2005年,視神経脊髄炎(NMO)の自己抗体が,水分子のアクアポリン4(AQP4)に対する特異抗体であることが明らかにされ,アジア人特有の多発性硬化症の視神経脊髄炎型の多くが抗AQP4抗体陽性となり,NMOであることが判明した。さらに,抗AQP4抗体陽性例に,視神経炎以外に3椎体未満の脊髄炎,最後野延髄病変,脳室上衣病変などの障害例が多くみられ,15年の国際診断基準にて,抗AQP4抗体陰性でも他の主要病変を認めれば診断可能な,視神経脊髄炎関連疾患(NMO SD)という疾患概念が提唱された。抗AQP4抗体発見から10年間で視神経炎の分類が大きく変わった。

NMOSDの急性増悪期は,メチルプレドニゾロン(mPSL)点滴療法が第一選択だが,mPSLの反応性は約50~70%である。
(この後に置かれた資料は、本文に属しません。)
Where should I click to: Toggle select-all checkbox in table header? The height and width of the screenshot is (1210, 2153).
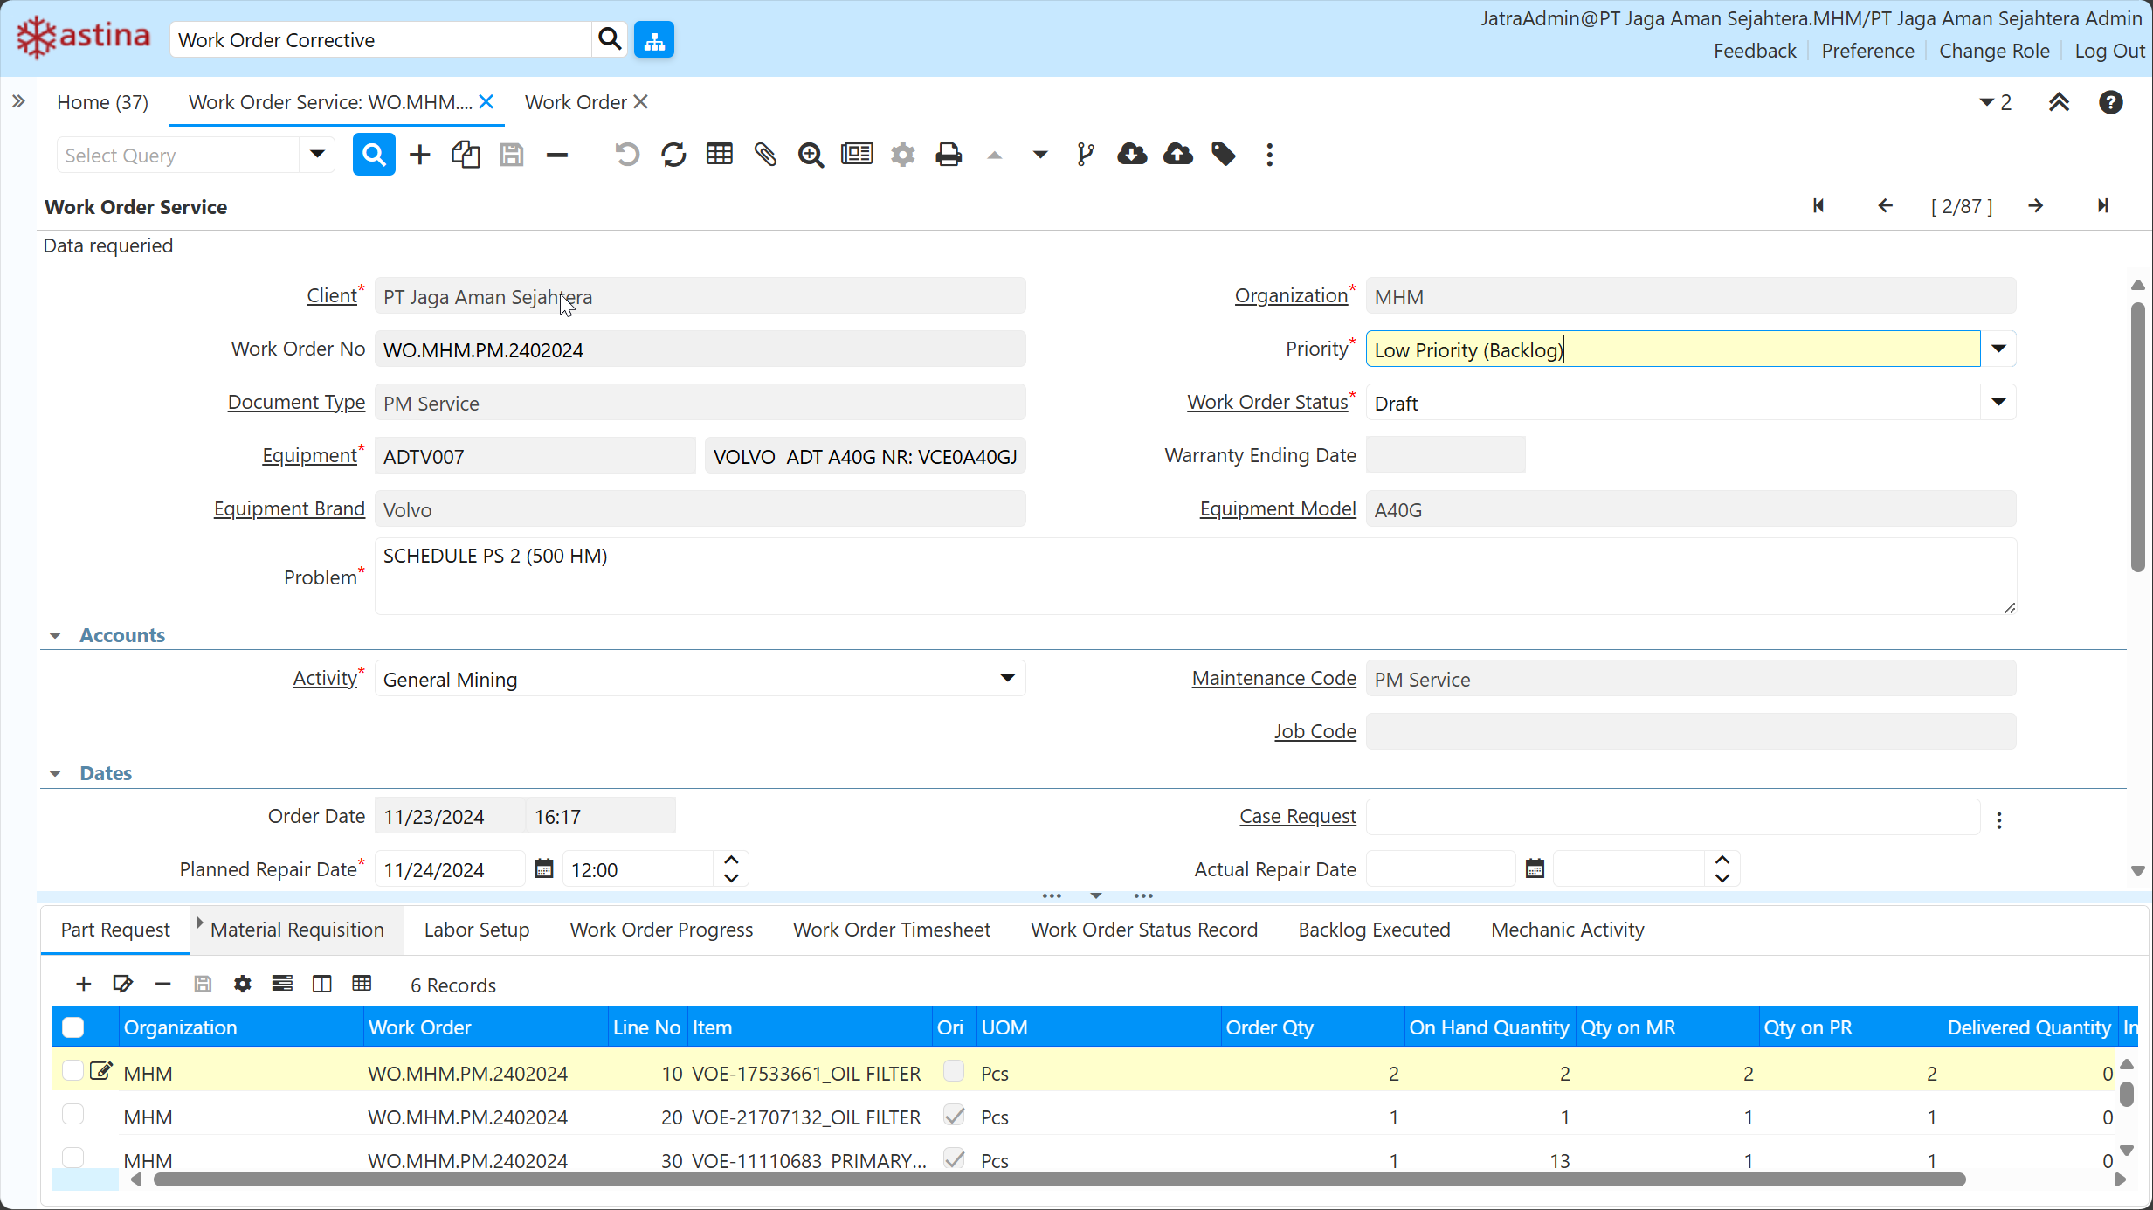click(x=73, y=1027)
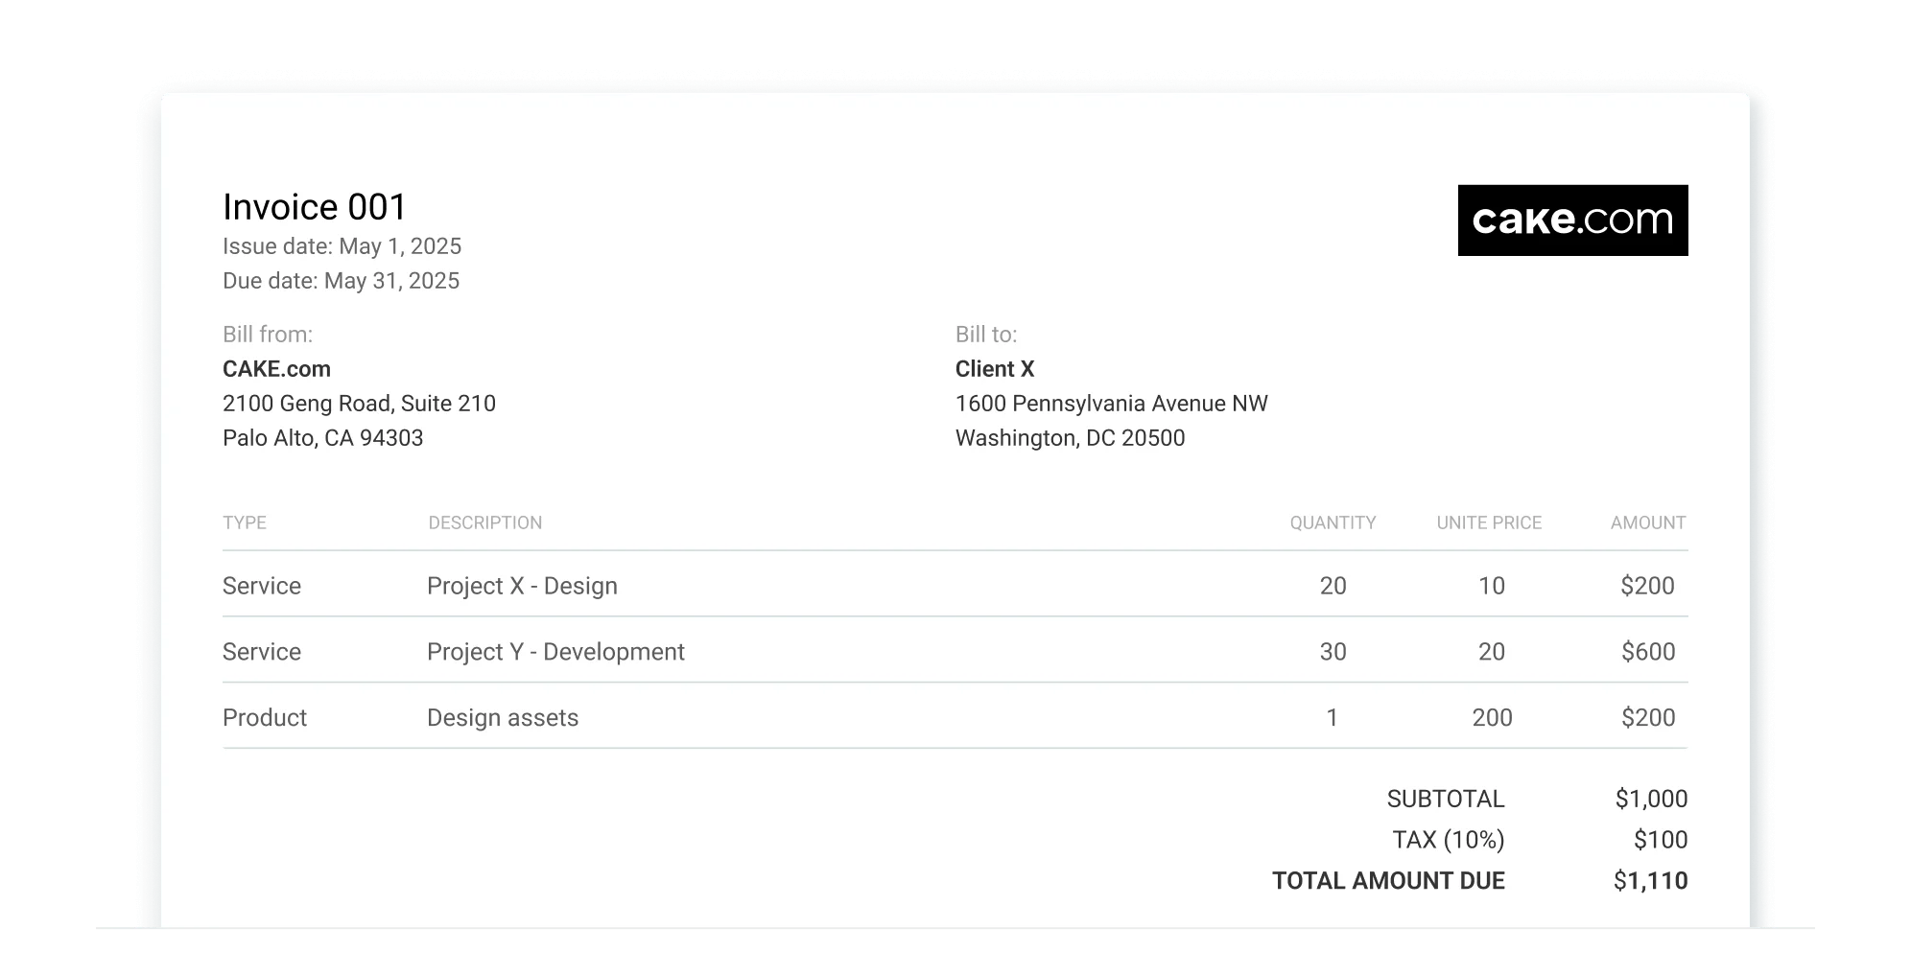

近年,ステロイド抵抗性NMOSDに対する単純血漿交換(PE)の有効性が報告されている。Bonnanらは,PE導入前後の神経症状評価尺度(EDSS)スコアの変化量と導入時期を検討した結果,早期導入が神経障害の回復率を上昇させたことを報告した1)。Moriらは,ステロイド抵抗性NMOSDの視神経炎に対して,PE導入後早期に視機能回復が高頻度にみられた2)と報告している。今後,さらなる検討が期待される。

【文献】

1) Bonnan M, et al:J Neurol Neurosurg Psychiatry. 2018;89(4):346-51.

2) Mori S, et al:Jpn J Ophthalmol. 2018;62(4): 525-30.